Седьмое. В Заявлении советской Комиссии не содержится ни одного убедительного свидетельства, что на трупах обнаружены какие-либо документы или бумаги, датированные позже мая 1940 года. Я хотел бы обратить внимание читателя, что и в Козельске, и в Старобельске, и в Осташкове, и позже — в Грязовце — пленным была разрешена переписка с семьями. И тот факт, что переписка семей с теми пленными, которые позже были обнаружены в катынских могилах, прервалась именно в мае 1940 года, не только вызвал в Польше большое беспокойство, но и сам по себе достаточно красноречив. Факт и то, что ни одна из трех комиссий, изучавших катынские могилы — ни немецкая, ни комиссия польского Красного Креста, ни Международная комиссия, — не обнаружила в захоронениях ни одного документа, датированного позже мая 1940 года. Вполне логично предположить, что расстрел состоялся именно в это время, в 1940 году.
Советская Комиссия громогласно заявила, что она, дескать, располагает девятью документами, датированными после мая 1940 года; в их число входят и три письма. Юзеф Мацкевич внимательно изучил эти документы и пришел к выводу, что в двух случаях речь идет о письмах, пришедших уже после расстрела и просто не врученных адресатам.
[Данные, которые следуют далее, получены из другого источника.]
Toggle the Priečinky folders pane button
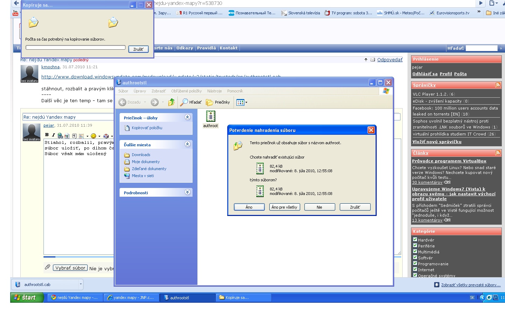(218, 102)
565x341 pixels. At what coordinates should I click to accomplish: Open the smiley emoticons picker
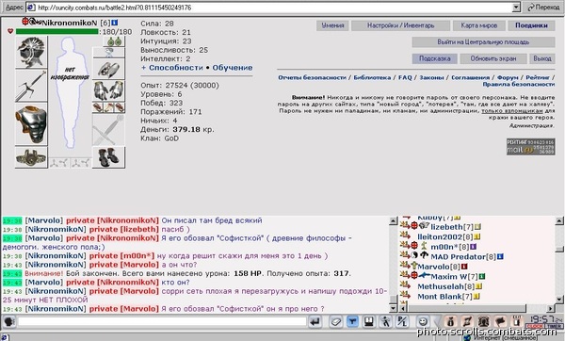(423, 321)
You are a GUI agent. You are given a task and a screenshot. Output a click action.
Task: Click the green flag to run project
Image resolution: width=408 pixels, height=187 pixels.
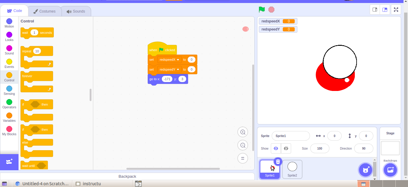261,9

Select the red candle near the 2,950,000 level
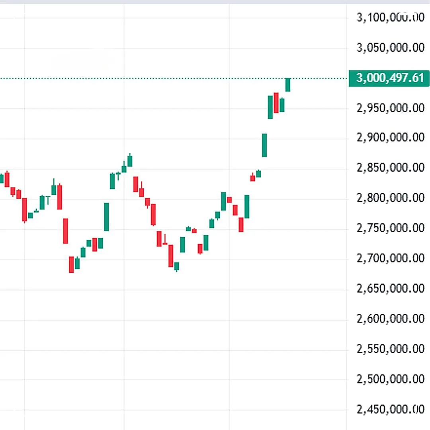pyautogui.click(x=276, y=103)
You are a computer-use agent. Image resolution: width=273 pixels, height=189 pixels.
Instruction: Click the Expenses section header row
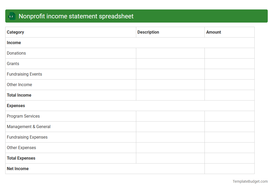point(16,106)
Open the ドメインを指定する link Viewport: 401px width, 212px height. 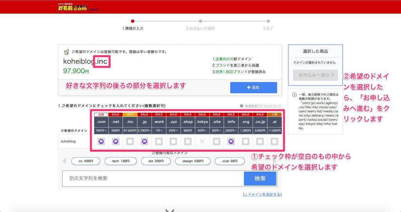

В третьем случае упоминалось письмо офицера, вообще никогда не бывшего в Козельске — письмо Станислава Кучиньского к Ирене Кучиньской. И в общем представляется совершенно вероятным, что этот человек действительно еще жил 20 июня 1941 года (этим число датировано письмо) в какой-нибудь из советских тюрем. Вероятнее всего, речь идет о ротмистре Кучиньском, бывшем в старобельском лагере и вывезенном оттуда еще до начала его ликвидации. Допустимо и предположение, что его письмо было просто-напросто задержано цензурой и позже представлено неким «доказательством». Я заявляю об этом так определенно оттого, что нет ни малейшего указания на присутствие Кучиньского в Катыни20. Но в захоронениях обнаружены останки профессора Стефана Кучиньского, а при нем найдено письмо к его жене Дануте. То есть совершенно ясно, речь идет о двух разных людях.
Кроме того, на телах жертв найдены квитанции об изъятии или комиссионной продаже ценных вещей заключенных. Квитанции эти выдавались в декабре 1939 года, но загадочным образом на их обратной стороне появились советские штампы, датирующие их выдачу мартом 1941 года. Безусловно, нет ничего более легкого, как проштамповать найденные квитанции, что и было сделано НКВД. Ну а члены Комиссии могли и не знать о подобных махинациях. Да и если бы даже кто-то из них и догадывался о правде, разве смог бы он пойти против всесильного НКВД?